My diagnosis is Schizophrenia. I have conflicting thoughts over my diagnosis but mostly accept it now. What I don’t accept however, is that psychiatrists and psychiatric nurses tend to take everything that schizophrenics say with a pinch of salt. When something is a blatant delusion, for example, someone saying that Brad Pitt was their biological father despite them being older than him, then I can understand why it is discounted and the patient called delusional. But when someone believes in something slightly different, a bit ‘out there’ and they have evidence to back up their beliefs, I can’t understand why they are just called delusional and ignored. Those who work in psychiatry need to listen to patients who may have slightly different beliefs to themselves. If someone has suffered with delusions before, then why is everything they say classed as a delusion?
Not all who work in psychiatry are drug pushers but unfortunately many are. However, I am pleased to see that evidence supporting my notion that talking therapies are more beneficial than medications is coming to the surface. I have recently joined Twitter and am pleasantly surprised to have found many like-minded people to myself in both Mental Health sufferers and psychiatric workers. On Twitter, I am joining the fight to end the societal stigma surrounding Mental Health but I am also wanting to start a campaign to change psychiatry’s view that medication is the best cure for Mental Health issues. Don’t get me wrong, I know that some people benefit from psychiatric drugs and if you are one of them then please don’t stop taking your medication as a result of my views.
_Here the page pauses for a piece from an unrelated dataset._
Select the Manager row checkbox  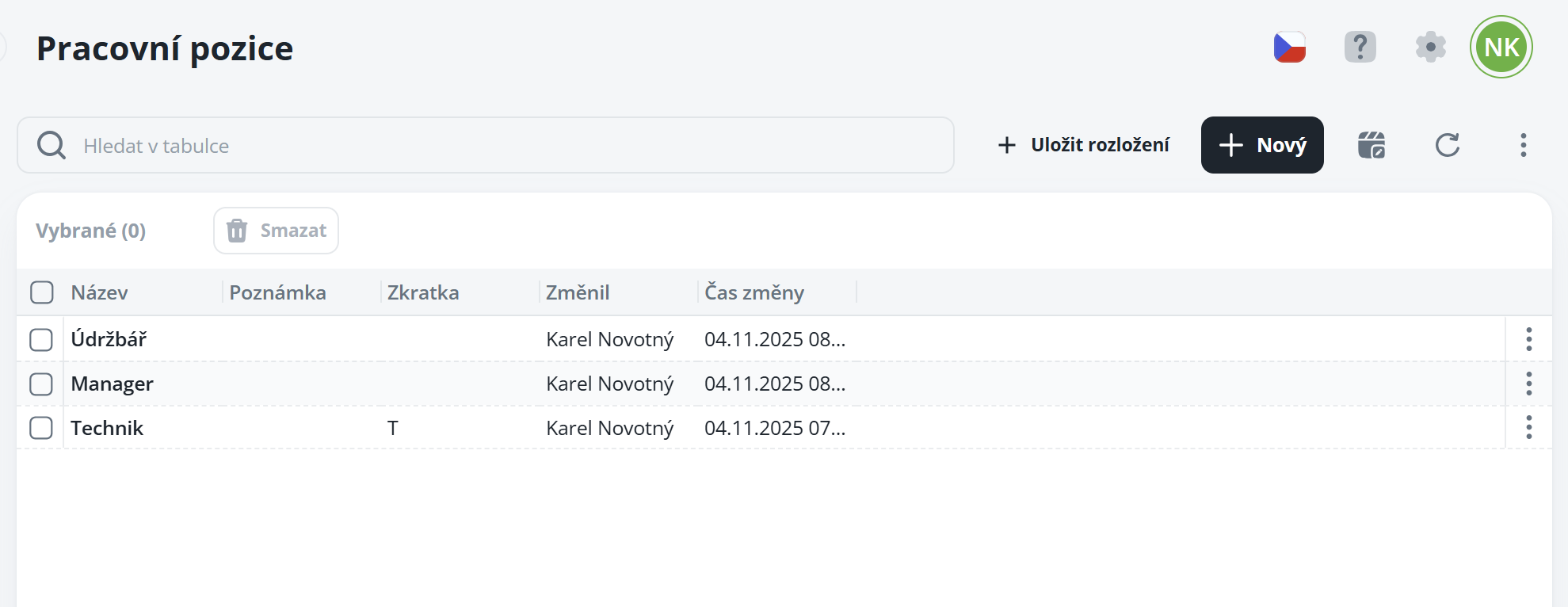[x=41, y=384]
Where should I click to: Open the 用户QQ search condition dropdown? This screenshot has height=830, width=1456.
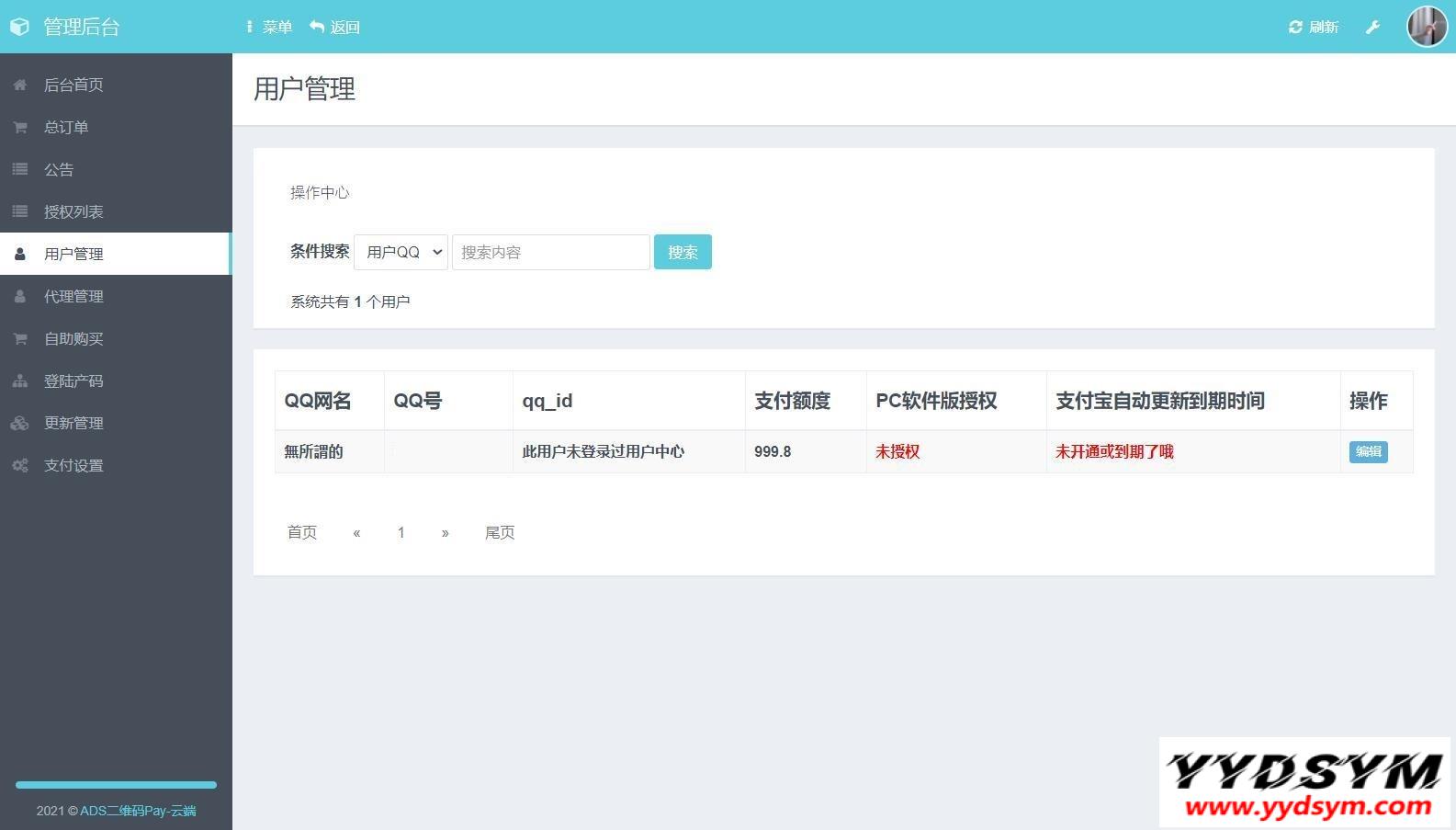401,252
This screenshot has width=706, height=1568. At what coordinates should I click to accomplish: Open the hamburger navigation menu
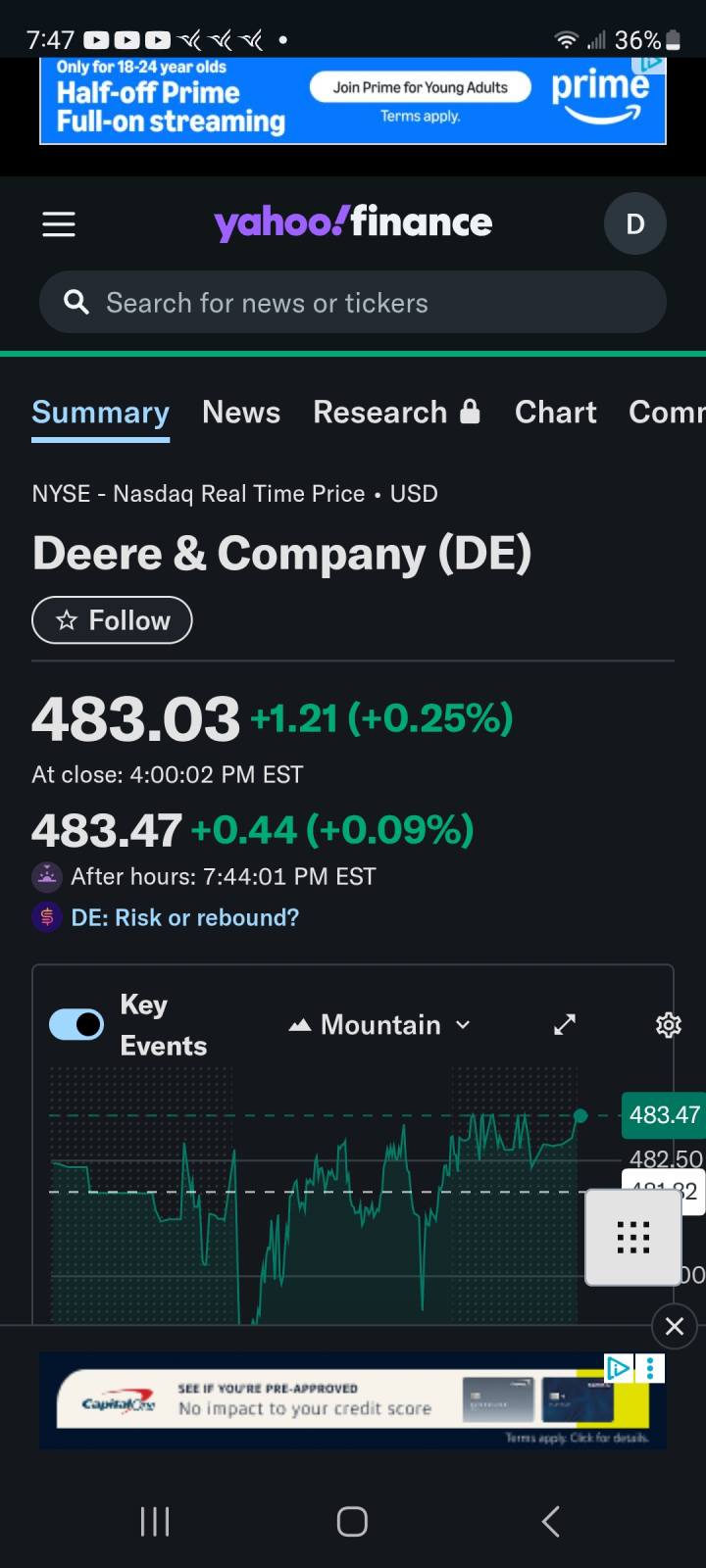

However, if you are someone who does not benefit from the medication you are taking then my advice is research the medication you are on and discuss your findings with your doctor. Find out how effective your medication is, but from others who take it. Doctors may tell you that a drug is effective, reliable and comes with few side effects but unless they have taken the drug themselves, they will have no personal experience with it. This is why you need to speak to people who have actually taken the drug.
If you are someone who works in psychiatry then I would ask this one thing of you. Please listen to the people who you are helping and make sure that you are actually helping them, not just keeping them in a robotic state. I have felt like screaming at doctors and nurses in a bid for someone to listen to me and take me seriously and this is the one thing that I wish would change within psychiatry. I am one person though, and I don’t expect that this one article will change the world. I am hoping however, that this will make even one person in psychiatry listen more to their patients and help stop them from screaming to be heard.